◆ **WHAT TO DO**: The records below must be transcribed exactly.

◆ **PROVIDED INFORMATION**:

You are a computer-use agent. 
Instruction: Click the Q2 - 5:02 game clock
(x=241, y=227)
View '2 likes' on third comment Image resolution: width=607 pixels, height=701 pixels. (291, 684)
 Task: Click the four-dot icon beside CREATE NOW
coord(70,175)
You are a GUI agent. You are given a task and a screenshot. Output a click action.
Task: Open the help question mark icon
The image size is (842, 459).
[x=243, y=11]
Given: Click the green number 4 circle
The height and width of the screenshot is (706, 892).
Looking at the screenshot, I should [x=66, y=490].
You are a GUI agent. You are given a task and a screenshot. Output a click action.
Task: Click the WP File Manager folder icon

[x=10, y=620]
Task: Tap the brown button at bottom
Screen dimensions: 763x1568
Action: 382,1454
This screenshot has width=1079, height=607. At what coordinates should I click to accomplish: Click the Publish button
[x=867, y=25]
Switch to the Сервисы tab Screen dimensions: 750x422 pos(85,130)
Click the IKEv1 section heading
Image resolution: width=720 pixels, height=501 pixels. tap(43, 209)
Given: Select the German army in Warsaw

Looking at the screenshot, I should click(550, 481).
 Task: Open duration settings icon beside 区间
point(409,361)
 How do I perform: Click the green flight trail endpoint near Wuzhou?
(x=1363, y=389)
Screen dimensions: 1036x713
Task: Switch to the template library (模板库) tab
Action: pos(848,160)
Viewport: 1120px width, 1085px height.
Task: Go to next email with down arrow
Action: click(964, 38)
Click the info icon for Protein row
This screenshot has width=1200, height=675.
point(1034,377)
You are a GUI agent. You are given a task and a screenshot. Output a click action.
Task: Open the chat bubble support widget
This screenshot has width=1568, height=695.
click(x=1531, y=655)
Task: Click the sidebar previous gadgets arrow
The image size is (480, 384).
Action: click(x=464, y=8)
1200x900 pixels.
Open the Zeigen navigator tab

◆ **EXERCISE OUTPUT**:
You are a computer-use agent. 
Instruction: Click the Q2 - 5:02 game clock
(x=241, y=227)
View '2 likes' on third comment Image resolution: width=607 pixels, height=701 pixels. (291, 684)
 Task: Click the four-dot icon beside CREATE NOW
coord(70,175)
You are a GUI agent. You are given a task and a screenshot. Output a click action.
Task: Open the help question mark icon
The image size is (842, 459).
[x=243, y=11]
Given: Click the green number 4 circle
The height and width of the screenshot is (706, 892).
Looking at the screenshot, I should [x=66, y=490].
You are a GUI agent. You are given a task and a screenshot. Output a click action.
Task: Click the WP File Manager folder icon

[x=10, y=620]
Task: Tap the brown button at bottom
Screen dimensions: 763x1568
Action: 382,1454
This screenshot has width=1079, height=607. At what coordinates should I click to accomplish: Click the Publish button
[x=867, y=25]
Switch to the Сервисы tab Screen dimensions: 750x422 pos(85,130)
Click the IKEv1 section heading
Image resolution: width=720 pixels, height=501 pixels. tap(43, 209)
Given: Select the German army in Warsaw

Looking at the screenshot, I should click(550, 481).
 Task: Open duration settings icon beside 区间
point(409,361)
 How do I perform: Click the green flight trail endpoint near Wuzhou?
(x=1363, y=389)
Screen dimensions: 1036x713
Task: Switch to the template library (模板库) tab
Action: pos(848,160)
Viewport: 1120px width, 1085px height.
Task: Go to next email with down arrow
Action: click(964, 38)
Click the info icon for Protein row
This screenshot has width=1200, height=675.
point(1034,377)
You are a GUI agent. You are given a task and a screenshot. Output a click action.
Task: Open the chat bubble support widget
This screenshot has width=1568, height=695.
click(x=1531, y=655)
Task: Click the sidebar previous gadgets arrow
The image size is (480, 384).
Action: click(x=464, y=8)
1200x900 pixels.
Open the Zeigen navigator tab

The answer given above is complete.